Héloïse Bonin ou une picturalité inspirée

 

        " Aborder l’univers pictural d’Héloïse Bonin, c’est s’aventurer à une mise en abime de l’humanité tant son travail fait la part belle à une intimité qui par résonance évoque sa propre universalité, l’artiste se positionnant dans le monde par son œuvre.

Formée à l’ENAD de Limoges, peintre et plasticienne maîtrisant parfaitement ses médiums, Héloïse Bonin utilise de préférence le bois pour support, aime à mêler collage et peinture pour des compositions où le vide s’immisce au cœur du sujet générant une grammaire picturale forte où l’expressivité du trait induit une compréhension visuelle avant d’être émotionnelle de l’œuvre.

Elle sait que la peinture est en perpétuelle mouvement à l’instar de l’être qui ne cesse d’évoluer au fil de sa vie. Ainsi travaillant par série, elle ouvre et referme au gré de l’existant des parenthèses créatives qui si elles se succèdent n’en demeurent pas moins reliées entre elles par un fil ténu à l’image de la vie dont elle nourrit son œuvre.

Puisant aux sources même du symbolique, Héloïse Bonin s’attache à dévoiler ce qui se cache derrière les apparences, flirtant à l’occasion avec un surréalisme bienvenu, elle réinvente le temps et l’espace, se jouant de la vie, de la mort, nous dépouillant de nos oripeaux d’humains, nous obligeant à un arrêt sur image pour nous colleter avec l’envers du miroir...

Etre et paraître s’imbriquent se confondent pour nous extraire de la surface des choses, les objets les silhouettes tantôt s’opposent tantôt se juxtaposent pour créer l’interrogation. S’il y a de la beauté dans cette scénographie de l’âme humaine, car il s’agit bien de cela, il y a aussi de la douleur à transcender, de la peur à dépasser et une vérité à accepter, celle de notre finitude.

Héloïse Bonin fait acte de résistance à travers sa peinture, elle cartographie nos émotions, nos parts d’ombre, nos passions aussi. Flux et reflux de la vie s’inscrivent en filigrane de l’œuvre. Le propos de l’artiste fait sens, nous bousculant, nous bouleversant tâchant de nous impliquer pleinement dans son appréhension sensible du monde.

Plasticienne engagée, Héloïse Bonin a conscience de ce que l’art peut apporter à l’autre, pour preuve par le passé son investissement artistique et humain auprès d’un public de malades en cancérologie, de personnes âgées souffrant d’Alzheimer... partager son expérience son savoir-faire mais aussi sa vision son éthique n’est rien d’autre qu’un don de soi disant son appartenance au monde.

Sans pathos, avec intelligence, originalité et poésie, Héloïse Bonin s’affranchit des codes, sans cesse se réinvente par le truchement de sa peinture, elle y déploie ses ailes fragiles et belles, nous invitant à la suivre dans les méandres d’une picturalité inspirée où le morbide côtoie le sublime à l’égal de la Vie.

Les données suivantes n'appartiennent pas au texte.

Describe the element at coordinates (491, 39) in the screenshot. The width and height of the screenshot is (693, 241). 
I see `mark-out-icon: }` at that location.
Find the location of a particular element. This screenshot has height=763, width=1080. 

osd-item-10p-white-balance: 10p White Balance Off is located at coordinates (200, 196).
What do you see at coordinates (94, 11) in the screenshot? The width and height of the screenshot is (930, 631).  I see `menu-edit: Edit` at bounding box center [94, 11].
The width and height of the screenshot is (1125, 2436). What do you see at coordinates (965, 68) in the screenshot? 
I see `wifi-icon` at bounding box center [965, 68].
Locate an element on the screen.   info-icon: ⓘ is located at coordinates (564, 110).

Que ce soient ses scènes d’intérieur, ses Remix de portraits, ses mannequins peints ou ses natures mortes, Héloïse Bonin quête dans l’acte créateur l’atemporalité de son sujet, désireuse d’être dans l’instant de le pénétrer et de le révéler un peu comme la photographie le fige, le vole...

Sa peinture a quelque chose d’incarné, nous sommes au cœur même de l’anima...

Avec humilité, l’artiste érige une œuvre signifiante où sa perception au monde se manifeste allégorique et cohérente, lucide et instinctive aussi.

 

Talentueuse à n’en pas douter, Héloïse Bonin possède une personnalité à même d’interpeller, d’éveiller l’intérêt du public et de cette manière d’offrir à son œuvre la mise en lumière qu’elle mérite, car ne nous leurrons pas, une œuvre se doit d’aller au devant du monde pour exister au regard de tous.

    Promettons-lui d’être là pour l’accueillir dûment.''

Nathalie Lescop-Boeswillwald - Docteur en histoire de l’art - Critique, poète

Directrice fondatrice de pARTage en terre des arts

         Héloïse Bonin est née en 1979. Elle vit et travaille en Limousin, France.

Elle effectue une année d'école préparatoire aux arts appliqués à La Souterraine en Creuse en 1997 puis deux années à l'Ecole Nationale d'Arts Décoratifs de Limoges (87).

Son travail pictural et l'envie de continuer sa voie artistique est un cheminement long et personnel très fort car il fait suite à un accident survenu lorsqu'elle était étudiante en 1999 et à la volonté par la suite de se consacrer à élever ses enfants.

Elle obtient l'encouragement de la DRAC du Limousin en obtenant en 2010 et en 2013 une bourse d'aide à la création.